== AVAILABLE RECORDS ==
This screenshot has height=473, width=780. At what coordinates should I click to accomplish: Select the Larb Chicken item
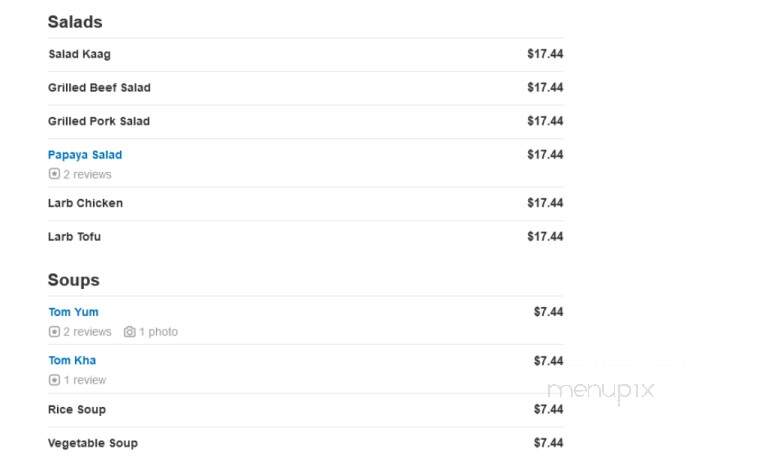click(x=305, y=203)
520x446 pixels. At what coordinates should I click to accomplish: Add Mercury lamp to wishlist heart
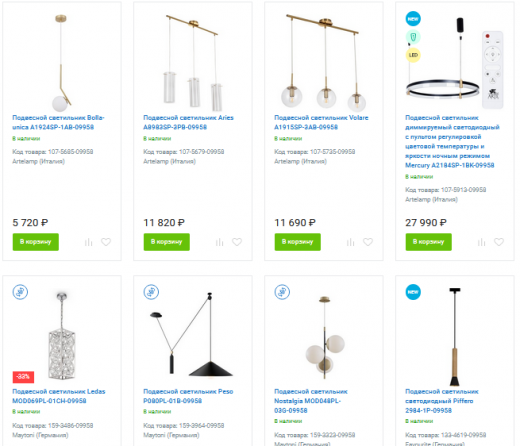[x=499, y=242]
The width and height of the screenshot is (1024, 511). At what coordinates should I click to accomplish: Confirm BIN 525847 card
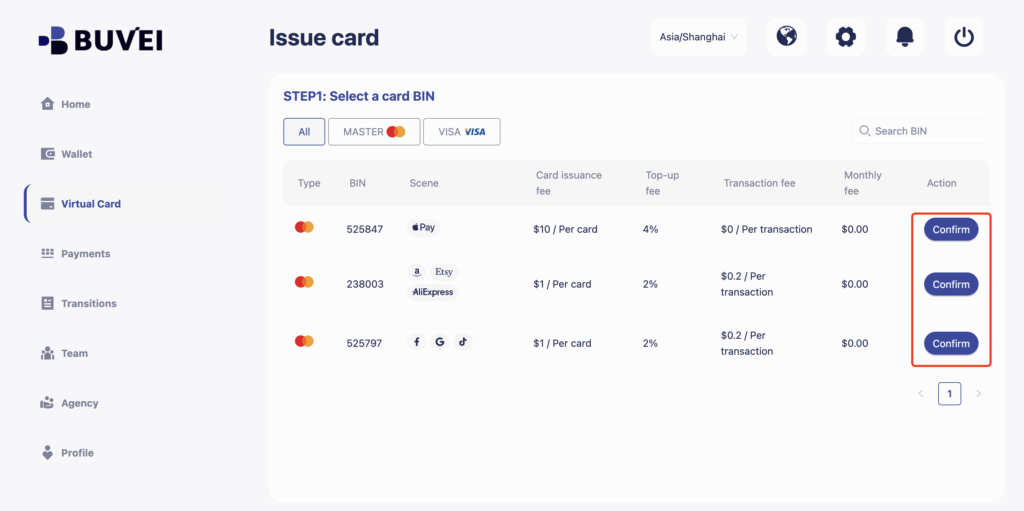coord(950,229)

== REQUIRED WORK ==
Where pictures appear, skip them and transcribe all other material word for word.

== YOUR RESPONSE ==
This screenshot has height=473, width=780. At what coordinates should I click to accomplish: Select the Larb Chicken item
click(x=305, y=203)
520x446 pixels. At what coordinates should I click to accomplish: Add Mercury lamp to wishlist heart
[x=499, y=242]
The width and height of the screenshot is (1024, 511). At what coordinates should I click to accomplish: Confirm BIN 525847 card
coord(950,229)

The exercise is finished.